Newswise — In a paper published on Feb 12 in the journal eLife, Dr. Toshimitsu Kawate, associate professor in the Department of Molecular Medicine and his team reveal the form of pannexin1, a cellular membrane protein present in all vertebrates. With the size, shape and formation of this protein revealed for the first time, scientists can get closer to fine tuning new therapies for a multitude of diseases, including chronic pain, infertility and cancer.

Pannexin 1 is a channel protein — a gatekeeper that sits in the cell membrane, selectively allowing molecules to pass in and out of the cell. Its primary cargo that it allows through is ATP.  While ATP is often thought of as the energy currency of the cell, it is a major messenger molecule throughout the body. Knowing how that ATP message is delivered is important — it is integral to several conditions that are cause by too much, or not enough ATP signaling. Thus, Kawate was keen to learn the shape of Pannexin 1.

His lab used cryogenic electron microscopy (cryo-EM) to capture the protein — a technique that uses electrons, rather than light, to capture an image of almost atomically-sized things. Up until now, cryo-EM wasn’t refined enough to image something as small as a channel protein. But, thanks to the rapid development of the technology in recent years, Kawate was able to finally get his snapshot.

“This is the first time we’ve actually seen the structure,” says Kawate. “We thought its overall shape would be similar to other channel proteins, but it wasn’t.” Most channel proteins are shaped roughly like a cylinder made up of subunits. Other channel proteins have a nice even number of subunits — six or eight. Pannexin 1, however, was a black sheep. “This is the first heptamer — a seven-piece channel discovered in eukaryotes,” says Kawate. “That’s one of the biggest surprises we had.”

Kawate believes this odd structure may be due to a type of ‘Goldilocks’ effect.  Channels with six subunits are too small to let ATP through, whereas channels with eight subunits are too big to be selective for ATP. But seven may be just right.

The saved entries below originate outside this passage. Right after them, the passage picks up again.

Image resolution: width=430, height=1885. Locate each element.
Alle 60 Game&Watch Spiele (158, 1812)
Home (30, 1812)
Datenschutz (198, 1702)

The heptamer structure wasn’t the only surprise for Kawate. As he dug into the molecular building blocks of the channel, he found something odd at the narrowest point of its cylindrical structure. At this point — the bottleneck of the channel, he had expected to find molecules that attract and aid the passage of ATP, Pannexin 1’s main cargo.  Instead he found tryptophan—a large amino acid that, according to Kawate, does not help draw ATP through the bottleneck at all. In fact, tryptophan may actually hamper the passage of ATP.  “That was actually shocking,” he says.

As puzzling as it is, Kawate notes it’s only part of the picture. The cryo-EM image only captures part of the full channel protein. The remaining portion — which is flexible and hard to image, could answer some of the remaining questions around how Pannexin 1 manages to ferry ATP through its channel.

With this latest discovery only revealing more mysteries, Kawate isn’t waiting to continue his investigation of Pannexin 1, which involves capture a full, untruncated image of the channel. With a full understanding of this channel protein, new insights and possibly even therapeutics, may follow.